«Je ne peux pas respirer. J’ai mal au ventre. J’ai mal au cou. J’ai mal partout. Je ne peux pas respirer. Ils vont me tuer.» Voici les dernières paroles prononcées par George Floyd le 25 mai, un Afro-Américain de 46 ans, interpellé par la police de Minneapolis. La scène, filmée par une passante pendant une dizaine de minutes, et diffusée via les réseaux sociaux, a fait le tour du monde. George Floyd est plaqué au sol sur le ventre, menotté, par un policier blanc qui l’immobilise avec un genou sur le cou, mains dans les poches… Le suspect, appréhendé pour avoir utilisé un faux billet de 20 dollars, ne montre aucune menace, il demande juste le droit de pouvoir respirer. A côté, les autres policiers, impassibles, se contentent de repousser les passants. «Il ne bouge plus, prenez son pouls», crie l’un d’entre eux, mais personne ne réagit. Le policier en question a toujours son genou sur la tête de cet homme, fier comme un coq, avec l’approbation de ses collègues. Une ambulance arrivera quelques minutes plus tard, mais le mal était déjà fait. George Floyd décédera à l’hôpital.
Les quatre agents de police impliqués ont été mis à la porte dans la foulée, mais cela ne ramènera pas George Floyd. Il semblerait qu’il aurait résisté à son interpellation. Peut-être. Est-ce que cela justifie une immobilisation par étranglement – technique d’ailleurs strictement interdite – et sa mise à mort? Non. Cette affaire a ému, mais elle a aussi provoqué la colère, dans le monde entier. Les jours suivant la mort de celui que l’on surnommait Big Floyd, des milliers de gens se sont rassemblés pour réclamer que justice soit faite. Des émeutes ont éclaté, mettant le pays à feu et à sang. Des personnes se sont aussi mobilisées en Europe, notamment à Paris et Zurich.

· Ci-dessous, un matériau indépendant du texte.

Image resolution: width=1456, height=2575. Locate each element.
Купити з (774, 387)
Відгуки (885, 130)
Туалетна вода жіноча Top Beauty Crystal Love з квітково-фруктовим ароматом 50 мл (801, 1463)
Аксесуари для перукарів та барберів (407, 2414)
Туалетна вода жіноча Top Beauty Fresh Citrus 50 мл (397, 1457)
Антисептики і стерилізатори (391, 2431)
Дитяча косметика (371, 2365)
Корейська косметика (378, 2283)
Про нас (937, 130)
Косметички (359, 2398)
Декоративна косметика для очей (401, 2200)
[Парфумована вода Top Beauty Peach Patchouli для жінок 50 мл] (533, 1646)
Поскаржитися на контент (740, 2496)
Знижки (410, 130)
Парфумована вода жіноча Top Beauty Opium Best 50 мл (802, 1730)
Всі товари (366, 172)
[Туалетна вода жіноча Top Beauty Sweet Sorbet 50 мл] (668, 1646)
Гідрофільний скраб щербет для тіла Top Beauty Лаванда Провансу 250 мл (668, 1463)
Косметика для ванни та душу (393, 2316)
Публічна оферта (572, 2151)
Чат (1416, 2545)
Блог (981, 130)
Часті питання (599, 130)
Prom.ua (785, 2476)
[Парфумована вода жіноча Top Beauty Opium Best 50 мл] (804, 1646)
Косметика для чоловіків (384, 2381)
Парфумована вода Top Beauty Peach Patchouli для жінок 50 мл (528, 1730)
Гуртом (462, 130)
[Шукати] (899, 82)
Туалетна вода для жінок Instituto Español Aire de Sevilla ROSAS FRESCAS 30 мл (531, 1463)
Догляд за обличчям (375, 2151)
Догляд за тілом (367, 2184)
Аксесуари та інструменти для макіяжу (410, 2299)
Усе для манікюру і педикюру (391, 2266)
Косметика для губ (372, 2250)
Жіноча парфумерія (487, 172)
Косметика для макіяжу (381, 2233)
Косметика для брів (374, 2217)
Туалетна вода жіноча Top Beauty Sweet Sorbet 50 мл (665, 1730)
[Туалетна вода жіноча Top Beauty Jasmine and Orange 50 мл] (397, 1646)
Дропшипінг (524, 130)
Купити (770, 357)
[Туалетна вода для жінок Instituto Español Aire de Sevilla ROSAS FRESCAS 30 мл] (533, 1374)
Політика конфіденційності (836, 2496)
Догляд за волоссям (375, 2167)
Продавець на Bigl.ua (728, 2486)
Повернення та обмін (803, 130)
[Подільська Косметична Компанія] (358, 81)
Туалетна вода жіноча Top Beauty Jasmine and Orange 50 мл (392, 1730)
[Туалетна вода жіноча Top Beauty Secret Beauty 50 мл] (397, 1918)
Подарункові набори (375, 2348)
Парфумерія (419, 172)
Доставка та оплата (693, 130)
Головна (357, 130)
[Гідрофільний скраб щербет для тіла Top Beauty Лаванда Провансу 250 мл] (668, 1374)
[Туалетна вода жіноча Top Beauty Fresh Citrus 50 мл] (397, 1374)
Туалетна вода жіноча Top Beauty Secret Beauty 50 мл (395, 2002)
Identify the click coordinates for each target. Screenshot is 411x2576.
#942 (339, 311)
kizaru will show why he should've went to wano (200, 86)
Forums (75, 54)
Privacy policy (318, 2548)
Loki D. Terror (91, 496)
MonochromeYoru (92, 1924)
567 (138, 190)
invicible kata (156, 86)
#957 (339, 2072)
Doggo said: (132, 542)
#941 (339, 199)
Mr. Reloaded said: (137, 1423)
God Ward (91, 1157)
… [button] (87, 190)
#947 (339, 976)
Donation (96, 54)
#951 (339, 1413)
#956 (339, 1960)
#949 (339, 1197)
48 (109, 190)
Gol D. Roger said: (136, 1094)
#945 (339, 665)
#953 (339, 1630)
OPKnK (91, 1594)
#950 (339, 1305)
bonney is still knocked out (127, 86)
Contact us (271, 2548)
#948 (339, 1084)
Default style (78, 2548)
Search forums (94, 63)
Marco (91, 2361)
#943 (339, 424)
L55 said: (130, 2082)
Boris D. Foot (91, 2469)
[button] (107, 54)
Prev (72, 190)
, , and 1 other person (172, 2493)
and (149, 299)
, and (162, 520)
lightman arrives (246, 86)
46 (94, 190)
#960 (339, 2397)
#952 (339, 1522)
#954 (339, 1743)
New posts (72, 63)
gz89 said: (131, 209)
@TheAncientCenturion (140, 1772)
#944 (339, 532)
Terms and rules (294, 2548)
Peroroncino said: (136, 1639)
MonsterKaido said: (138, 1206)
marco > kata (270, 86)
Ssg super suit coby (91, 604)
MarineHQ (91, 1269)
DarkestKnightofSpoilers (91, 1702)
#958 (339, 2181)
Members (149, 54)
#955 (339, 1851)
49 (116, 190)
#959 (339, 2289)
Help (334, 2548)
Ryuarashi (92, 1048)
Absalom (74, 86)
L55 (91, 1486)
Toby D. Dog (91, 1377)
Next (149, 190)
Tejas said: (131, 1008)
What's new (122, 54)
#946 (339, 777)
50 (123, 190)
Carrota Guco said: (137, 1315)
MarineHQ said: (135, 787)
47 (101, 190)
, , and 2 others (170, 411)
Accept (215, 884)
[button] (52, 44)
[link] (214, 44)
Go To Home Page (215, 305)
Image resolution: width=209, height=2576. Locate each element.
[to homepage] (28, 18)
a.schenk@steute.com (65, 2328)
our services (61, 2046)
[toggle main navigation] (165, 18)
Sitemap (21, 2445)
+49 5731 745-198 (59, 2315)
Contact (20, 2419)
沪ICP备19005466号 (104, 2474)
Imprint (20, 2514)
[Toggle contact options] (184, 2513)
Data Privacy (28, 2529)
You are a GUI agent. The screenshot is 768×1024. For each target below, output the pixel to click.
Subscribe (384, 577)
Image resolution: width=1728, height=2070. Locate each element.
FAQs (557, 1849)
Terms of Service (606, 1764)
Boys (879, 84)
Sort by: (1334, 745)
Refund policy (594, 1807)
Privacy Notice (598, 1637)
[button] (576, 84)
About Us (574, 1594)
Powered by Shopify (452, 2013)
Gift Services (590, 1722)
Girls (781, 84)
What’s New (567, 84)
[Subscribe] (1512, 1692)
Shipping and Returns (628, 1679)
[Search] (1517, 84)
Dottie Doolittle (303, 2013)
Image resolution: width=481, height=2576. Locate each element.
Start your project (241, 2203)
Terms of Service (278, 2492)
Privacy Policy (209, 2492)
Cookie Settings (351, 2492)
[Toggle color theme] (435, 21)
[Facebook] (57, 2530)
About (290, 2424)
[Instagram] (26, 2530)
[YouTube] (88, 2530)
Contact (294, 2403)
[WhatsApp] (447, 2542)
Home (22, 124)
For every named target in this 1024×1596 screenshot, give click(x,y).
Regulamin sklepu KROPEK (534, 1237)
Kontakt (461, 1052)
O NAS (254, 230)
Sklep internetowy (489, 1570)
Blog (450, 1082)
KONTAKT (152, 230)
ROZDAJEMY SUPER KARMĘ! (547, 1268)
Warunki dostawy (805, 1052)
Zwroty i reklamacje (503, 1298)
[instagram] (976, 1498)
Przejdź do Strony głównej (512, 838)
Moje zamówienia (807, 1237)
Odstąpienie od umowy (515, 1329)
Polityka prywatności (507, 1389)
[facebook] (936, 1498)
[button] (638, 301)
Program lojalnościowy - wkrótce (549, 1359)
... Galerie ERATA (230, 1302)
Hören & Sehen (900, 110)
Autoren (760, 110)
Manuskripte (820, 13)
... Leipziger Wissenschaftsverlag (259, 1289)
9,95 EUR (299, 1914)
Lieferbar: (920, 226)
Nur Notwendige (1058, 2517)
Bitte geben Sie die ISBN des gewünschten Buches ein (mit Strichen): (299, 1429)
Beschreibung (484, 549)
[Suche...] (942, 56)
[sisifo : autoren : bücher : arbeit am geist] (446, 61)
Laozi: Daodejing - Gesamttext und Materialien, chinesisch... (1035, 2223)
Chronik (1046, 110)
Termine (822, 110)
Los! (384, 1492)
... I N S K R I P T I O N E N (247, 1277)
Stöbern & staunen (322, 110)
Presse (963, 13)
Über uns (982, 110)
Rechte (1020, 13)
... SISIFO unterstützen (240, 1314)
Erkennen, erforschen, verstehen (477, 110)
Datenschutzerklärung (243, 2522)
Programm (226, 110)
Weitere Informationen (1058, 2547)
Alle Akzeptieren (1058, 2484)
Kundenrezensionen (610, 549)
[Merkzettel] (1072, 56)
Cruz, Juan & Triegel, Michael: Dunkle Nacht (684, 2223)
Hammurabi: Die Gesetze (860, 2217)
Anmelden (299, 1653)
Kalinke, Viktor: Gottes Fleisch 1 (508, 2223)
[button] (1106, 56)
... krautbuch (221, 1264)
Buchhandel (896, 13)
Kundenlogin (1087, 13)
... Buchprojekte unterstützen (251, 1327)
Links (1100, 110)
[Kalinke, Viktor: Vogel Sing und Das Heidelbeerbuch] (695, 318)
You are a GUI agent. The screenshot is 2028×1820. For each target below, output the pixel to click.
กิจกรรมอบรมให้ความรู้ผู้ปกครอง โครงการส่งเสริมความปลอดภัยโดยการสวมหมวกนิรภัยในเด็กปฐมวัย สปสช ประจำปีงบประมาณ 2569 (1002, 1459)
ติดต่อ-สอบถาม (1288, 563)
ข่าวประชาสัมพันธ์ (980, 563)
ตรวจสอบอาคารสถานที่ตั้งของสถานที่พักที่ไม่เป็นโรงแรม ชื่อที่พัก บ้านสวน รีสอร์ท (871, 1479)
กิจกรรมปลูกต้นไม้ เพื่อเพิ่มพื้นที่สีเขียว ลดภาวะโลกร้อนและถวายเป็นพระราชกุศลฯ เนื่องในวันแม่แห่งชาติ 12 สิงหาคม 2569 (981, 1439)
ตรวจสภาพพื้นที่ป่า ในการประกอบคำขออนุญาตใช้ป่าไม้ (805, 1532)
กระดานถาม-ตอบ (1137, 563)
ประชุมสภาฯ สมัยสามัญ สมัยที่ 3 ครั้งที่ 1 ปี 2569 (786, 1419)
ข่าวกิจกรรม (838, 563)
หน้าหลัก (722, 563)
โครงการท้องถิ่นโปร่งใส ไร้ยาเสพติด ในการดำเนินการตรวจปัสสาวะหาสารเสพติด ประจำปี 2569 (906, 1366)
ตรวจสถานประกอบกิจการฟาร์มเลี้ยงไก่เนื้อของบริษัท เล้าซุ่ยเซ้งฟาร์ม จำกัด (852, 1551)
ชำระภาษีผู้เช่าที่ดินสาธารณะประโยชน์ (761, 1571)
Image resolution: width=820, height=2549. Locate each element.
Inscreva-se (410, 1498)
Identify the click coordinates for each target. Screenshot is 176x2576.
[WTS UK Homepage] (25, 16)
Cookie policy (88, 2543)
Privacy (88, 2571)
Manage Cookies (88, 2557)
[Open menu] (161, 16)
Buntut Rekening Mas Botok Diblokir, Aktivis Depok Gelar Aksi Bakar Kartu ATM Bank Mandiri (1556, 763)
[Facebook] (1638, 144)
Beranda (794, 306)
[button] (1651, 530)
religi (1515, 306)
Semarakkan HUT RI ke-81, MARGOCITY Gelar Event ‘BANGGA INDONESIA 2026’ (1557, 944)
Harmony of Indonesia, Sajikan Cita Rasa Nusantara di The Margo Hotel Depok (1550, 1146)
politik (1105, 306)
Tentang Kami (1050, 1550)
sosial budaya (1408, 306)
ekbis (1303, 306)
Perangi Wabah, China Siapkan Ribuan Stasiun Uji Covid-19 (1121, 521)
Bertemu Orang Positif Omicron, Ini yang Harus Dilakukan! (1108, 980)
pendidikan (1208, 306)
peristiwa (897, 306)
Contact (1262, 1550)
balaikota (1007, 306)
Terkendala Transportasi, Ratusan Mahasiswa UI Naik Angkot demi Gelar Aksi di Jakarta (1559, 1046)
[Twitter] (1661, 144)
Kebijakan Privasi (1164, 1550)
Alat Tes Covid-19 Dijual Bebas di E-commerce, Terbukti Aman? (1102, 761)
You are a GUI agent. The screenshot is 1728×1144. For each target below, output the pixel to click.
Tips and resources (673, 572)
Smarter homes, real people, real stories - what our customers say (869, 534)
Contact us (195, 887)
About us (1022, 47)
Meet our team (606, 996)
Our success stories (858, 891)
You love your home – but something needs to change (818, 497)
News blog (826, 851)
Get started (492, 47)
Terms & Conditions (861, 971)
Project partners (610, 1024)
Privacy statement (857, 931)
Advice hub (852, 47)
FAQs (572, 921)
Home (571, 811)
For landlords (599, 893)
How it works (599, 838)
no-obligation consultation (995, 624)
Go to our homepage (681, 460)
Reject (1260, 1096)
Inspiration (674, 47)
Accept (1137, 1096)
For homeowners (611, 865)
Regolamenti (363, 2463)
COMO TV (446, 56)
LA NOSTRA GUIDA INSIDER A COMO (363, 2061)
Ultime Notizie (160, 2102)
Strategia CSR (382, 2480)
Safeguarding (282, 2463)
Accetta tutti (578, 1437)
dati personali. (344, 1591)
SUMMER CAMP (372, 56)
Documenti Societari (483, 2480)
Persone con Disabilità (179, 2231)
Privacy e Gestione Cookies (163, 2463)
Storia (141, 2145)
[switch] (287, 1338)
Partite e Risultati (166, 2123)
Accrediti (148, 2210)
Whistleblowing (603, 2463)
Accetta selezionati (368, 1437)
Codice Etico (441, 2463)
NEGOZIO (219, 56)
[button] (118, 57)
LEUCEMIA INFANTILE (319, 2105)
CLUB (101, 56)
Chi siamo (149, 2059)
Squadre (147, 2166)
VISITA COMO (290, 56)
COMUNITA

Le sujet est vif aux Etats-Unis et, hélas, récurrent. George Floyd s’ajoute à la longue liste des victimes de bavures policières injustifiées à l’encontre des personnes non blanches. Elle met en lumière, une fois de plus, la discrimination raciale envers les Afro-Américains au quotidien. L’affaire rappelle tristement celle d’Eric Garner, mort par strangulation en 2014 à New York lors d’un contrôle de police pour vente illégale de cigarettes. Ou encore celle de Philando Castile, abattu dans sa voiture sous les yeux de sa petite amie lors d’un banal contrôle policier. Ou plus récemment Ahmaud Arbery, 25 ans, tué par balle par un flic à la retraite alors qu’il faisait son jogging dans un quartier résidentiel de Brunswick, en Géorgie: il l’avait pris pour un cambrioleur… La liste est loin d’être exhaustive mais montre à quel point la haine raciale est encore présente dans ce pays, plus de cinquante ans après la fin du régime de ségrégation. Encore en 2020, les hommes noirs sont vus comme des cibles. «Nous devons apprendre à vivre ensemble comme des frères, sinon nous allons mourir tous ensemble comme des idiots», disait Martin Luther King. Le combat n’est pas terminé.